### Exercício
Reproduza fielmente as linhas dos dados, começando pela que contém "1195x628 pixels." e encerrando após a que contém "the https://serpsgrowth.com breadcrumb". Não inclua as imagens na resposta.

### Material do exercício

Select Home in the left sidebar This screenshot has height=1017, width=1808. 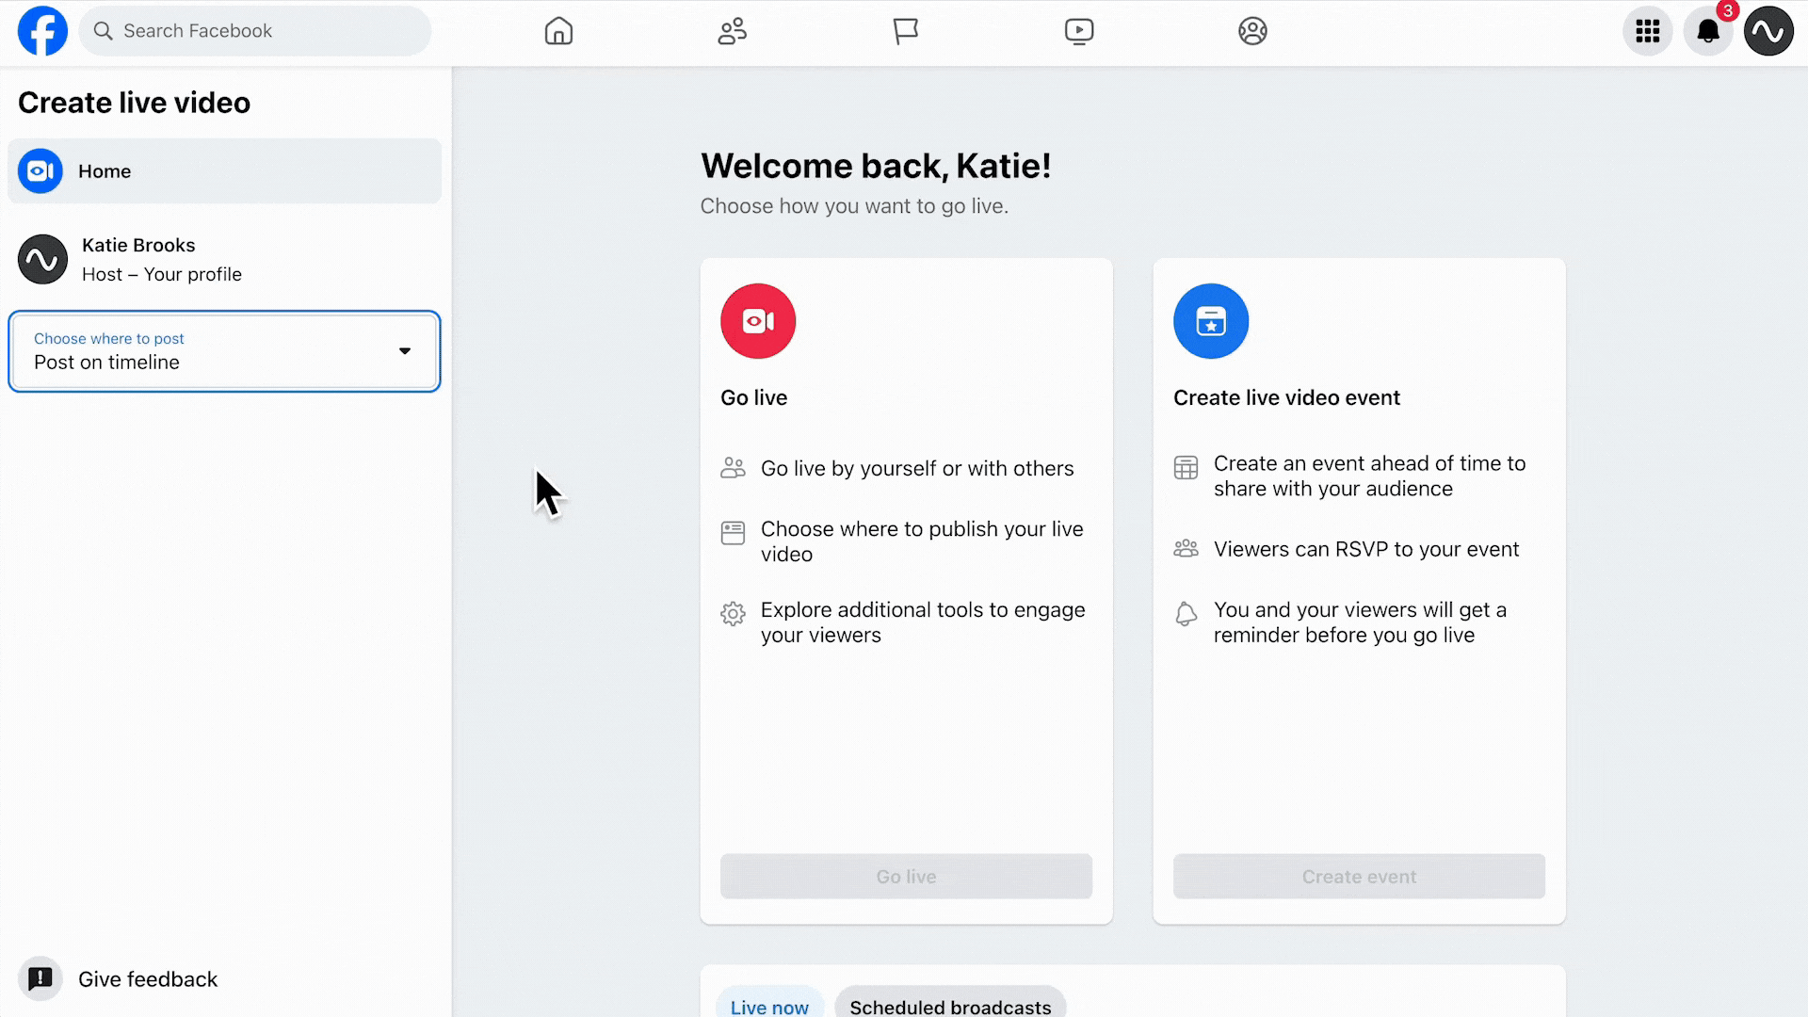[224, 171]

---

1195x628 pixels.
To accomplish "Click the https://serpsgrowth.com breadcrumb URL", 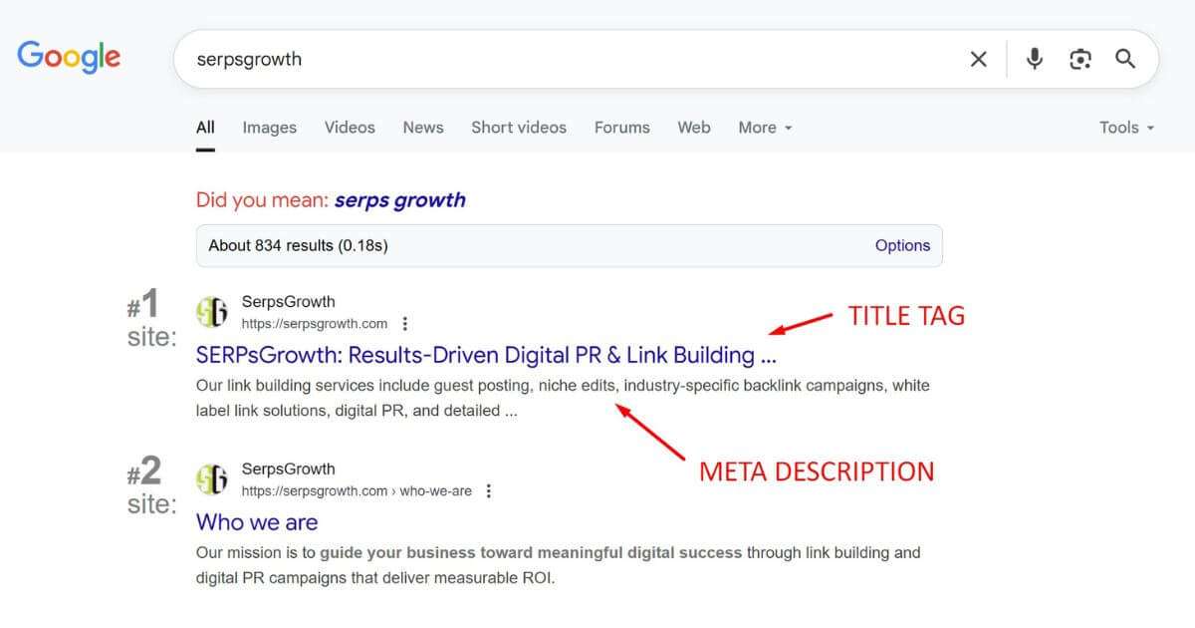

* * *

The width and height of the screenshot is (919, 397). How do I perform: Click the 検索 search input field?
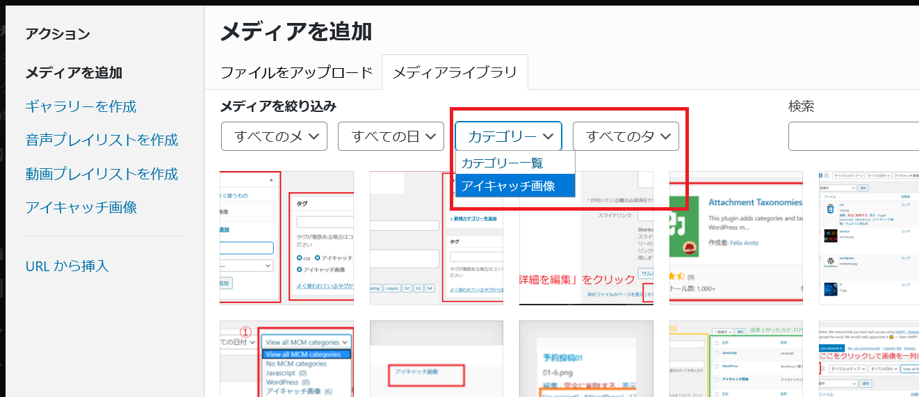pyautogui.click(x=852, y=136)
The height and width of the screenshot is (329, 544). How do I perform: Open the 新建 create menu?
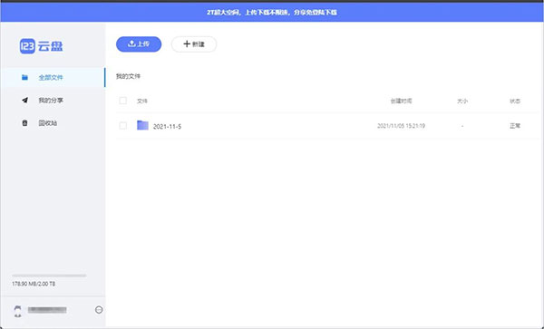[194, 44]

### Resposta do exercício
1195x628 pixels.
To accomplish "Click the https://serpsgrowth.com breadcrumb URL", 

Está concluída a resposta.